Pandaan-Malang
Hal
yang paling males gue lakukan adalah balik ke tempat gue nimba. Nimba ember Bang? Bukan!! Nimba ilmu. Di luar panasnya gak ketulungan, itu
motivasi yang membuat enggan balik. Tapi mau gak mau gue harus balik dengan motivasi bakti kepada Ibu. Ya
syukurlah gue punya Ibu super yang kuat jungkir-balik-salto untuk membiayai kuliah.
Kunci,
HP, dompet, duit, SIM, STNK, sip udah semua,
—Berangkat—
Sepoi angin berhembus
berlawanan dengan arah yang gue tuju, membuat panas terik tak begitu terasa. Syukurlah. Namun sepoi angin menerbitkan
bahaya: Kantuk. Beginilah resiko naik motor gak ada teman ngobrol. Hampir di sepanjang perjalanan otak gue
kosong, bukan berarti otak gue gak ada cairan merah, ini cuma konotasi. Semoga saja
ada hal yang cukup menghibur jiwa gue yang haus akan kesenangan, selain bertemu teman indekos yang
rada-rada mirip penghuni
RSJ, dan indekos gue juga hampir menjadi RSJ.

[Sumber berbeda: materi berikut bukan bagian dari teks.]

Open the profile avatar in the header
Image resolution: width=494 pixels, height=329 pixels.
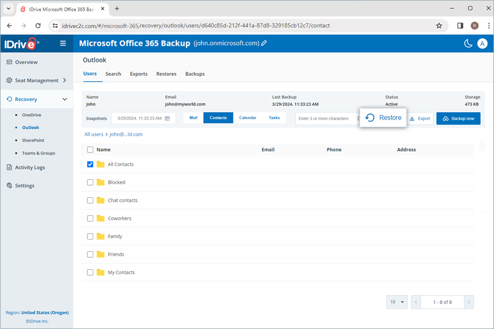pyautogui.click(x=482, y=43)
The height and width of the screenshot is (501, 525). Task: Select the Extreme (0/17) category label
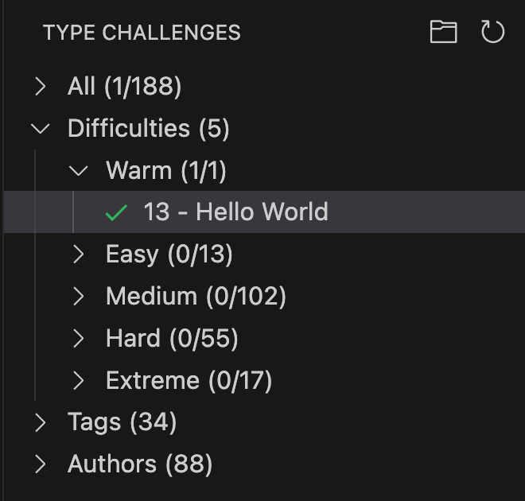pyautogui.click(x=189, y=381)
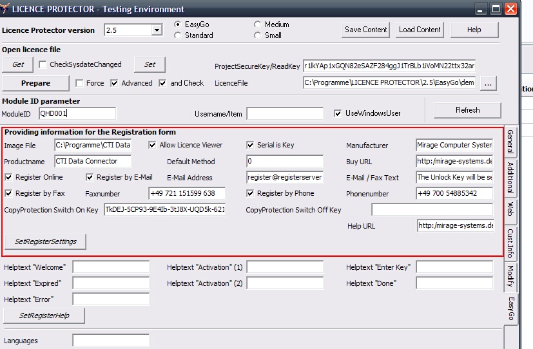The image size is (533, 349).
Task: Select the Standard radio option
Action: click(178, 35)
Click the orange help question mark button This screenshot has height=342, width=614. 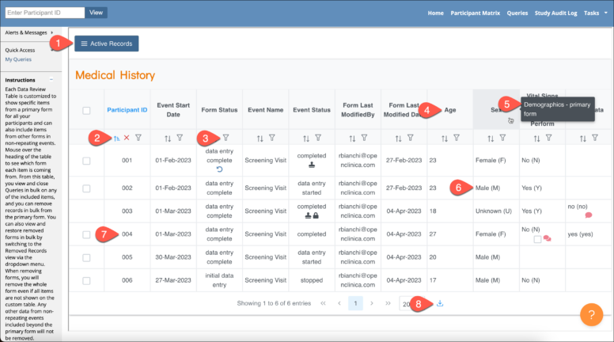pyautogui.click(x=592, y=314)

Ada alasan mengapa disebut
RSJ. Pernah saat gue lagi di indekos, si Ibu indekos —panggil saja Mama— punya
peliharaan baru yaitu, anjing. Dia—anjing— dirantai di lantai dua, bersebelahan
dengan jemuran. Gery, namanya, mengonggong tiada henti dan volumenya makin lantang. Lalu tetangga
bawah rupanya merasa terusik, penasaran lalu menuju ke atas,
"Puss..puss…diem..!!"
ia menunjuk-nunjuk Gery.
'Puss' yang umumnya
diperuntukkan seekor kucing, bukan anjing.

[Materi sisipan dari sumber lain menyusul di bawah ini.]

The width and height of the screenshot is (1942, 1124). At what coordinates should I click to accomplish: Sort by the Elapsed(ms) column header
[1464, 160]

Indikator Mama lain lagi. Ini
waktu gue bayar bulanan indekos.
"Ma, ini bayar buat
bulan depan juga."
Gue ngerti sekarang tanggal dua belas, itu artinya gue telat bayar
dua hari.
"Iya," jawabnya
pendek sambil buka catatan pembayaran anak se-indekos.
"Seharusnya tanggal
sepuluh ya? Ya gini gak apa-apa,
meskipun telat, tapi tetep Mama tulis
tanggal sepuluh untuk pembayarannya."
Betapa sangat baik bukan? Dari dulu juga pembayaran
gak bakal diundur lah. Kalau ditulis tanggal 14, trus bulan depan gue sengaja bayar
telat lagi, dan seterusnya. Dengan perhitungan, gue akan menikmati kamar tanpa
membayar selama sebulan.
Tengok
spion kanan-sepi-salip-pindah ke haluan kiri-tambah kecepatan hingga motor
terasa bergetar, itulah keahlian dalam berkendara yang gue punya. Sampai di
pertigaan Purwosari, kujumpai pemusik sukses yang bernyanyi. Sukses?
Ya, sukses jadi tanggungan negara. Ah sudahlah.
Untuk melawan kantuk dalam
berkendara, sangat dianjurkan untuk bernyanyi gak jelas. Percayalah itu akan
sangat membantu. Dan selain kantuk, ada musuh lagi bagi para pengendara motor
yaitu, gas emisi dari truk-truk. Selain menggangu pernafasan, emisi itu juga akan
menjadikan wajah seperti tentara yang sedang gerilya. Dalam melawan dua bahanya
itu, terkuak fungsi lain dari helm. Pertama, helm mampu meredam suara fals sehingga
gak terdengar orang lain. Kedua, helm mampu membelokkan asap hitam emisi jahat
truk-truk.
—Lawang—
Pemandangan
indah gue
lihat di daerah Lawang, tepatnya saat melintasi fry over. Eh! Fly
over ding. Ketika tanjakan fly over, di sebelah kiri tampak bukit berjajar dengan beberapa cerobong asap pabrik
yang mengepul. Lalu ada awan putih menjadi hiasan diatas dan belakang
bukit.
Sempat
punya pikiran dan sempat kaget: tumben-tumbennya otak gue berpikir ya?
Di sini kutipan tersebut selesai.